_EXCERPTED PASSAGE_:
## START
If we were actually trying to mark up an ASCII copy of "Hamlet", however, our find rule would only match character names that contain a single word, such as "Hamlet", "Ophelia", or "Horatio". Only the second part of two-part names would be matched, so the names of "Queen Gertrude", "Lord Polonius", and so forth, would be incorrectly marked up.

In order to match these more complex names as well as the single-word names, we'll have to further refine our find rule:

  find uc letter+ (white-space+ uc letter+)? ":"

In this version of the find rule, the pattern can match a second word prior to the colon. The pattern (white-space+ uc letter+)? can match one or more white-space characters followed by an uppercase letter and one or more letters. All of this allows the find rule to match character names that consist of one or two words.

If you wanted to match a series of three numbers, you could use the following pattern:

  find digit {3}

To match a date that occurs in the" yy/mm/dd" format, the following pattern could be used:

  find digit {2} "/" digit {2} "/" digit {2}

A postal code could be matched with the following pattern:

  find letter digit letter "-" digit letter digit

The letter and uc keywords that are used to create the patterns shown above are called "character classes". OmniMark provides a variety of these built-in character classes:

letter -- matches a single letter character, uppercase or lowercase
uc -- matches a single uppercased letter
lc -- matches a single lowercased letter
digit -- matches a single digit (0-9)
## END
_TASK SET_:
A. Answer these questions from the OmniMark pattern passage:
(i) Under the original find rule, which part of a two-word character name would be matched?
(ii) What pattern is given for matching a date in the "yy/mm/dd" format?
(iii) What does the lc character class match?
B. Shift the click coordinates in the answers of the listing by adding 49 to every number. Reproduce only the listing lines from the one containing "Click All Processes in the status bar" through the one containing "pos(206,310)", both included, with the requests kept as they are.
The passage and the listing after it come from separate sources.

_DATA LISTING_:
## START
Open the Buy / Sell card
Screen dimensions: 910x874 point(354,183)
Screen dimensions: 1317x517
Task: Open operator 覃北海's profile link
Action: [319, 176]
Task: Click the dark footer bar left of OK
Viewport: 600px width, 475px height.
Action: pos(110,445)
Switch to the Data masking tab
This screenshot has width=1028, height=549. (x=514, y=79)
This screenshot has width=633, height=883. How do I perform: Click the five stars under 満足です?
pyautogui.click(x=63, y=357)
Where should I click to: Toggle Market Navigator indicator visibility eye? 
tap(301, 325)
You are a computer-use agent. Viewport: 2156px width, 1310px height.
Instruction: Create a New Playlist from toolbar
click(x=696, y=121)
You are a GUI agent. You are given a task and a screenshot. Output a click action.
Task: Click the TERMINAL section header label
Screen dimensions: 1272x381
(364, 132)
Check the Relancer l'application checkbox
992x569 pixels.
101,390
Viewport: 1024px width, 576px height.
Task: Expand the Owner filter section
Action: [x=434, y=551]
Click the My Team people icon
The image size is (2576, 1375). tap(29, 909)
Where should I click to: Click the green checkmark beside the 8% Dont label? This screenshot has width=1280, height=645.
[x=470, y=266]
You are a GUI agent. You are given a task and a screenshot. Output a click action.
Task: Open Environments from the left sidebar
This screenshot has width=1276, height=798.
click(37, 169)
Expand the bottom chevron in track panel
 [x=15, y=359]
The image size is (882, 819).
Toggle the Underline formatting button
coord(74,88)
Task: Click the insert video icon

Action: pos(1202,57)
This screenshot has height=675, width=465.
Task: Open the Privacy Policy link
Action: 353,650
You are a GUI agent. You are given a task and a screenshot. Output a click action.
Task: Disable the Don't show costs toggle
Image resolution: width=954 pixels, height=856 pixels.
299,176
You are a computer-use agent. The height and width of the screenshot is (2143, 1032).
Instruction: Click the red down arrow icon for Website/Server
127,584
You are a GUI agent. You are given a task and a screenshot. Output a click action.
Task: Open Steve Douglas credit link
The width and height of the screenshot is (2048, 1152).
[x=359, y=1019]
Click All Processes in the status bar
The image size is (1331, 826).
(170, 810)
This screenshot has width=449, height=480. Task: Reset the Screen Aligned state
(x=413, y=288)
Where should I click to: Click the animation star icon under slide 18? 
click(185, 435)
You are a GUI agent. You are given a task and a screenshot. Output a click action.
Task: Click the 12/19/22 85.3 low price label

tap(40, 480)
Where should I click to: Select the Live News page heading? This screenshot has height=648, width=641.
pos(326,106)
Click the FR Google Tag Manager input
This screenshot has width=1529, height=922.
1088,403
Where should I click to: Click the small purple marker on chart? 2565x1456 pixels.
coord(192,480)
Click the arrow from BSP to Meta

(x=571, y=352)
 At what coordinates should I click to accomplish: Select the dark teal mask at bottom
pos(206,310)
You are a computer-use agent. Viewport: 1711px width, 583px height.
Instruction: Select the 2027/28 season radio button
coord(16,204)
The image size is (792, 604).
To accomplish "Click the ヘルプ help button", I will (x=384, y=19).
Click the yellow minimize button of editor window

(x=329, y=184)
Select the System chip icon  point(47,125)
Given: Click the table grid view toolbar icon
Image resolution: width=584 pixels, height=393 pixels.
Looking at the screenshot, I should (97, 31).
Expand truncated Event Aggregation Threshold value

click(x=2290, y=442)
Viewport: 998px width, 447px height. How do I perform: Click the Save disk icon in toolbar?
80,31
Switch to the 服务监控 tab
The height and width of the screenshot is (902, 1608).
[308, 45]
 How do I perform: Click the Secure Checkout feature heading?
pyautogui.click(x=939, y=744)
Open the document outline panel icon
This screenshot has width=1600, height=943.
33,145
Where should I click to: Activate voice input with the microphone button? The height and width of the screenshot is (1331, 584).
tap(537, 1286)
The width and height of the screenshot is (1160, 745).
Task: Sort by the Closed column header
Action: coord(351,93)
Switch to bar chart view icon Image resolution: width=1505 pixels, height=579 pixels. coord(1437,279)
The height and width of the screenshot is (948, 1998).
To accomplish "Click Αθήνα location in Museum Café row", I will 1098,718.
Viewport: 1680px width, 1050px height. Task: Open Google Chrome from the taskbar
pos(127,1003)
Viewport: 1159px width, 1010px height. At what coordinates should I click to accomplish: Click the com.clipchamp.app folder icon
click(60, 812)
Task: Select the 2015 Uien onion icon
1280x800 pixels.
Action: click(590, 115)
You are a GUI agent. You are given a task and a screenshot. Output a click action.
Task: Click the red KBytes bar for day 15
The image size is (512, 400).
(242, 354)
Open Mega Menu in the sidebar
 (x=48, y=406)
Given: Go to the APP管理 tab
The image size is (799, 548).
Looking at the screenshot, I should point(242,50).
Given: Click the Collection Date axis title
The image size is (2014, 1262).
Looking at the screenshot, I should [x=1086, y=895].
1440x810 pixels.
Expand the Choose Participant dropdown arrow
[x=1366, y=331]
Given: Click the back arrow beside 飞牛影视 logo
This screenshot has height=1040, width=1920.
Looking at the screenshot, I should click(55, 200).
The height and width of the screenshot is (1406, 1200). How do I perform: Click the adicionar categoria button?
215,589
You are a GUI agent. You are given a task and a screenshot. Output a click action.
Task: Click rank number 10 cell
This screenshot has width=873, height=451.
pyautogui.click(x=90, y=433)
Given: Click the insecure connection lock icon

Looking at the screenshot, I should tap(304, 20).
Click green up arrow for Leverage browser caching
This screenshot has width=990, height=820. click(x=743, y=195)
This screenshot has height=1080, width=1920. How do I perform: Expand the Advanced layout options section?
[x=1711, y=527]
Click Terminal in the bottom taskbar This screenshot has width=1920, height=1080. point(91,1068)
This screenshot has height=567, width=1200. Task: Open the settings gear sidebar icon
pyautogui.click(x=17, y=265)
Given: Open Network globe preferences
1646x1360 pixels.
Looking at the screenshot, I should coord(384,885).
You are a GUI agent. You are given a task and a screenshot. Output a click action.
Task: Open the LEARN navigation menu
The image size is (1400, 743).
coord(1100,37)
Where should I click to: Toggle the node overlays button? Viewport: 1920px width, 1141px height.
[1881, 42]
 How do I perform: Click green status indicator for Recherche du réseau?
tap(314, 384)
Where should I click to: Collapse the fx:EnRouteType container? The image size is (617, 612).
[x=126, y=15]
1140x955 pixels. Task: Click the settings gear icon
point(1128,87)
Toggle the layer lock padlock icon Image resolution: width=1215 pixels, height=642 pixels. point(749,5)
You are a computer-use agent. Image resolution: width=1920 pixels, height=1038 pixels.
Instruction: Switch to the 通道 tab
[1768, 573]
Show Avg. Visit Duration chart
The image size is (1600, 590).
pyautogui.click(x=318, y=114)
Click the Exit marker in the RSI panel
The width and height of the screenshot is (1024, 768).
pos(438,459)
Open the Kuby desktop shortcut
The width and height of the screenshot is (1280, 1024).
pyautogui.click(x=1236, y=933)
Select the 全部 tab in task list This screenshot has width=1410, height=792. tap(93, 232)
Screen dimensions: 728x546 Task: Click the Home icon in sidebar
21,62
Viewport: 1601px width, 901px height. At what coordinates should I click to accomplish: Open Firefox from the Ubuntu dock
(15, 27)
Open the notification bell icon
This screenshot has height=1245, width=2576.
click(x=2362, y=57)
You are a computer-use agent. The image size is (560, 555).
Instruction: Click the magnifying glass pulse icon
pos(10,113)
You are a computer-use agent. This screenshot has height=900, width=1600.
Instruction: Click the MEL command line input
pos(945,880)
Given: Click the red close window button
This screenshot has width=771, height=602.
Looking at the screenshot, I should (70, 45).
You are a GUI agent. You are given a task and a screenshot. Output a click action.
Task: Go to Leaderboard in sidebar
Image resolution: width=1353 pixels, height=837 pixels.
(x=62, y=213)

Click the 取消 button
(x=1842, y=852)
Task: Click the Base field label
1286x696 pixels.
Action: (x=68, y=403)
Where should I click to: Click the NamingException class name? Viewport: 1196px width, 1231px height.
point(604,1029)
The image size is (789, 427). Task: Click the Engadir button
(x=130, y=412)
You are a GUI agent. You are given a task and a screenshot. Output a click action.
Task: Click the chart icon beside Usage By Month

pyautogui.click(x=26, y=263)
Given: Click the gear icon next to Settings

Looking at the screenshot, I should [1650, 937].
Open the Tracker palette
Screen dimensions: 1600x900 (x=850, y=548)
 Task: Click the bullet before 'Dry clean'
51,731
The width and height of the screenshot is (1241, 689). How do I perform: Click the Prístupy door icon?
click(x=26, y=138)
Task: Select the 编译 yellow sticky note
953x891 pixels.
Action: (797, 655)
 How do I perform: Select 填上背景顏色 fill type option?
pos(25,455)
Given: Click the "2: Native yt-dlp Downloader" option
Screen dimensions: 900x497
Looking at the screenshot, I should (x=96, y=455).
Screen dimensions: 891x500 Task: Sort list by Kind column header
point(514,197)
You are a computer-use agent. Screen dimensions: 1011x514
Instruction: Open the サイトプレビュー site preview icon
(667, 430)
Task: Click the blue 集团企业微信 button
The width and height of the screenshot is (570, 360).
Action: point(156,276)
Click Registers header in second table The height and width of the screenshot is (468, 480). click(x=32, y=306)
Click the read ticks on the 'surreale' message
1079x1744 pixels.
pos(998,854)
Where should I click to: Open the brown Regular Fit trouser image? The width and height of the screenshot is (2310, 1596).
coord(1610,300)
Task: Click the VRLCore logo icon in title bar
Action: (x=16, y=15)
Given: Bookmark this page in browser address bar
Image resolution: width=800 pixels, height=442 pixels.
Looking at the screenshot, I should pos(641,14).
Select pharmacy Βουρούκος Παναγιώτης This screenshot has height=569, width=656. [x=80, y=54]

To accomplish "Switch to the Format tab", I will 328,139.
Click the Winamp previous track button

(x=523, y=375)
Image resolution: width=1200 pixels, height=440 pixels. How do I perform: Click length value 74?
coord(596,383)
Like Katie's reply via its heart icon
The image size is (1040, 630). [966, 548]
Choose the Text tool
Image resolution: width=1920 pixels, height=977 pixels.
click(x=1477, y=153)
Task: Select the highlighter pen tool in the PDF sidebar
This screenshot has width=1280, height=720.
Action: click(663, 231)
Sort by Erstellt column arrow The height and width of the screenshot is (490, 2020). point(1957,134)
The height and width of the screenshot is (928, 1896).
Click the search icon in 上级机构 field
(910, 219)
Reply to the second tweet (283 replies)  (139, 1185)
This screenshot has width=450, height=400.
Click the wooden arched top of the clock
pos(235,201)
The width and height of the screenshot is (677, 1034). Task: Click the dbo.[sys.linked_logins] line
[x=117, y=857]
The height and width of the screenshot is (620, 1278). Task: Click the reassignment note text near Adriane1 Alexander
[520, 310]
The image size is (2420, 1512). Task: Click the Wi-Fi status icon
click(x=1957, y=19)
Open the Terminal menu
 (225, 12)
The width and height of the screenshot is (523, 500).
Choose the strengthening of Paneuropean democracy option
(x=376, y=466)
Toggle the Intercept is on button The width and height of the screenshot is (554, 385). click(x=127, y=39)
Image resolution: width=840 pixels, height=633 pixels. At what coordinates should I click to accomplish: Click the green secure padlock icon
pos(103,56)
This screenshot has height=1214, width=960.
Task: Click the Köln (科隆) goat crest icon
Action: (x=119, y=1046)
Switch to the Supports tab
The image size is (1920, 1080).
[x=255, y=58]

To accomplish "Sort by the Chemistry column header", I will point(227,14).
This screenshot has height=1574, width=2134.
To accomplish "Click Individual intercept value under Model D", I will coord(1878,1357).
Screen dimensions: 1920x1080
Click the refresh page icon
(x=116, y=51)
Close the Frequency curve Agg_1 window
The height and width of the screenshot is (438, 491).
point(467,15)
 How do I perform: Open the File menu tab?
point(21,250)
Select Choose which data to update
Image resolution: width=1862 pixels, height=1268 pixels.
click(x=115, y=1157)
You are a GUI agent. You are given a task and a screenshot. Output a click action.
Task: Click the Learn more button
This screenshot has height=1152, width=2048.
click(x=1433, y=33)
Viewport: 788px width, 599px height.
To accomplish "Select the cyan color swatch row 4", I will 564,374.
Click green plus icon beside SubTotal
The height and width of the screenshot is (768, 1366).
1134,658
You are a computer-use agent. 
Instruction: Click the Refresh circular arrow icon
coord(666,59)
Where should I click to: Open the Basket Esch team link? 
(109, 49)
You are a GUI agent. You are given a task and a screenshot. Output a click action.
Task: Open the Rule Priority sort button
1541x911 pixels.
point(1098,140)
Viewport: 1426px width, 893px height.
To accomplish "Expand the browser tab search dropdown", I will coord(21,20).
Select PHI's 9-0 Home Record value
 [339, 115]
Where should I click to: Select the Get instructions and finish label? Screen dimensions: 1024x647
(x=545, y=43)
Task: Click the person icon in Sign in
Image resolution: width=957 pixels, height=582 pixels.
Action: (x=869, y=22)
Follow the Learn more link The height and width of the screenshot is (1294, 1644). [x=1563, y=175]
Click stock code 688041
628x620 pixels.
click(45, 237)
## END
_ANSWERS BELOW_:
A.
(i) Only the second part of the name.
(ii) find digit {2} "/" digit {2} "/" digit {2}
(iii) A single lowercased letter.

B.
Click All Processes in the status bar
The image size is (1331, 826).
(219, 859)
This screenshot has width=449, height=480. Task: Reset the Screen Aligned state
(x=462, y=337)
Where should I click to: Click the animation star icon under slide 18? 
click(234, 484)
You are a GUI agent. You are given a task and a screenshot. Output a click action.
Task: Click the 12/19/22 85.3 low price label

tap(89, 529)
Where should I click to: Select the Live News page heading? This screenshot has height=648, width=641.
pos(375,155)
Click the FR Google Tag Manager input
This screenshot has width=1529, height=922.
1137,452
Where should I click to: Click the small purple marker on chart? 2565x1456 pixels.
coord(241,529)
Click the arrow from BSP to Meta

(x=620, y=401)
 At what coordinates should I click to accomplish: Select the dark teal mask at bottom
pos(255,359)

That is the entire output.